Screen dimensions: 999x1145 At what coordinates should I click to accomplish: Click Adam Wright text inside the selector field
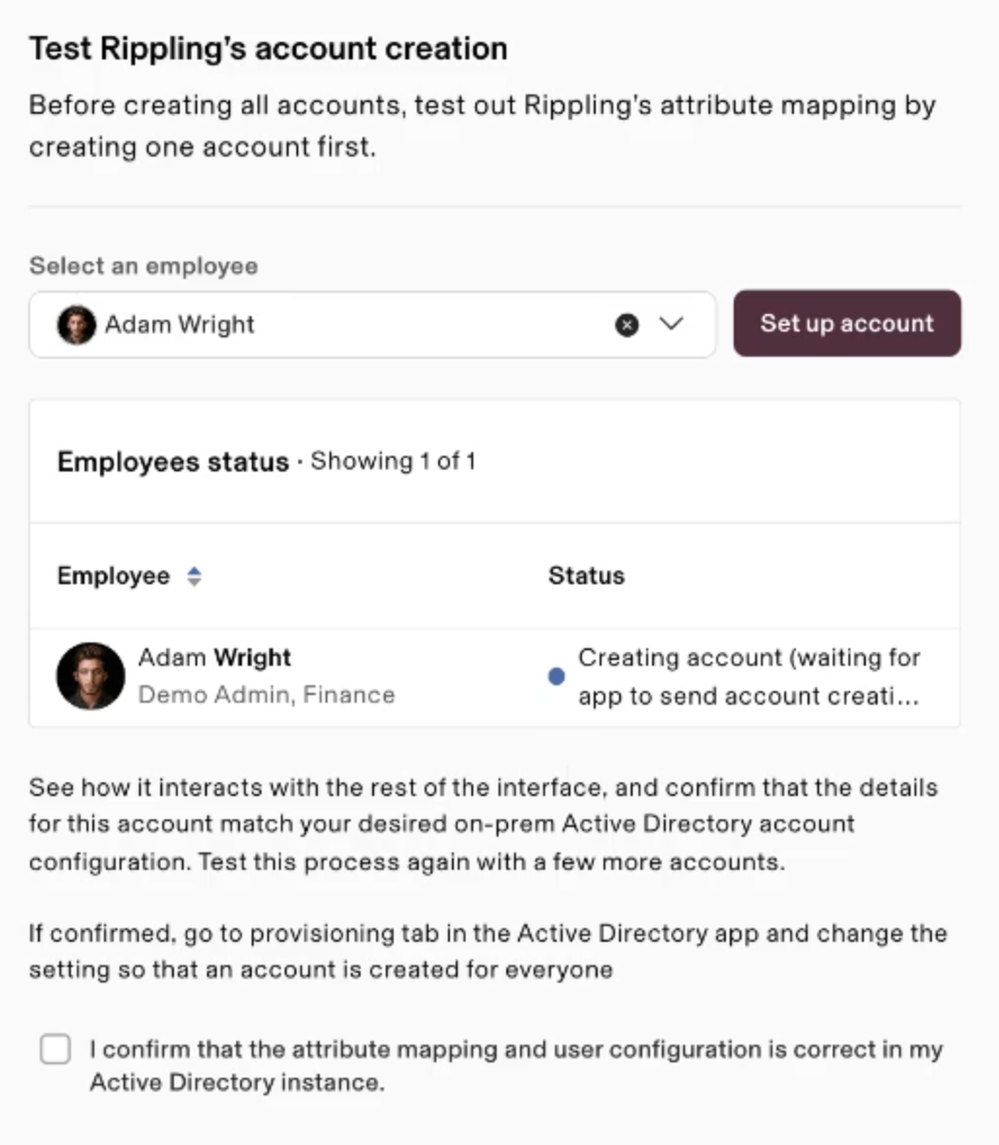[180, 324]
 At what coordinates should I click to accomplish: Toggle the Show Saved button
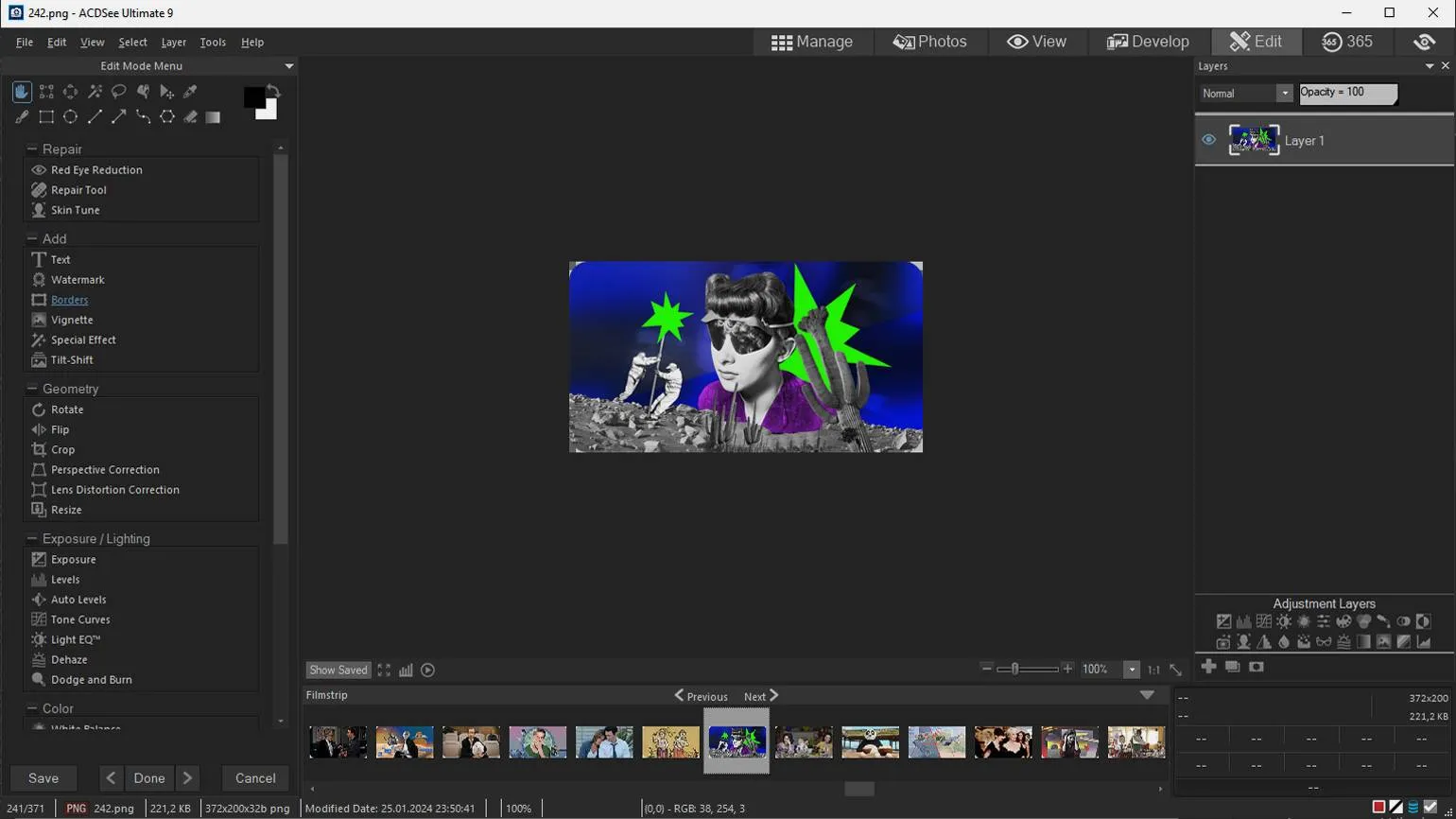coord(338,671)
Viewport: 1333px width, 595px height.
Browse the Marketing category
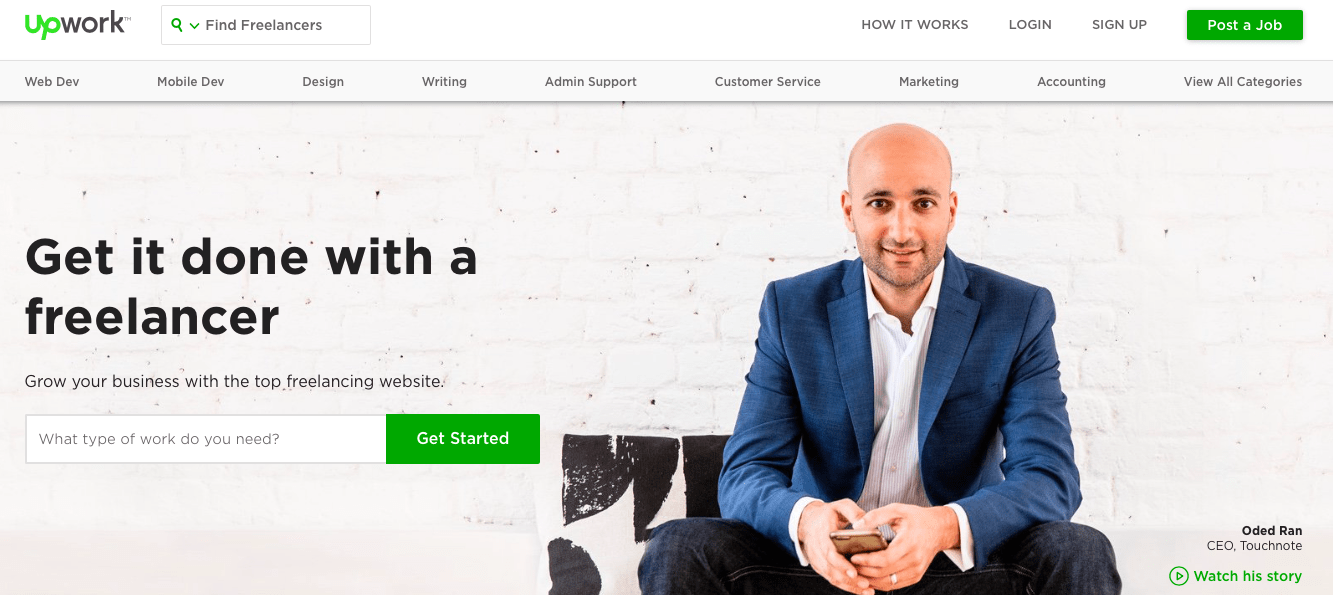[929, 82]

* * *

• [Aim of the task]
Only one thing is required here: an exact copy of the lines from the one bearing "Viewport: 1333px width, 595px height." through the final line above, both included, with pictures left out.

• [Problem solution]
Viewport: 1333px width, 595px height.
Browse the Marketing category
[929, 82]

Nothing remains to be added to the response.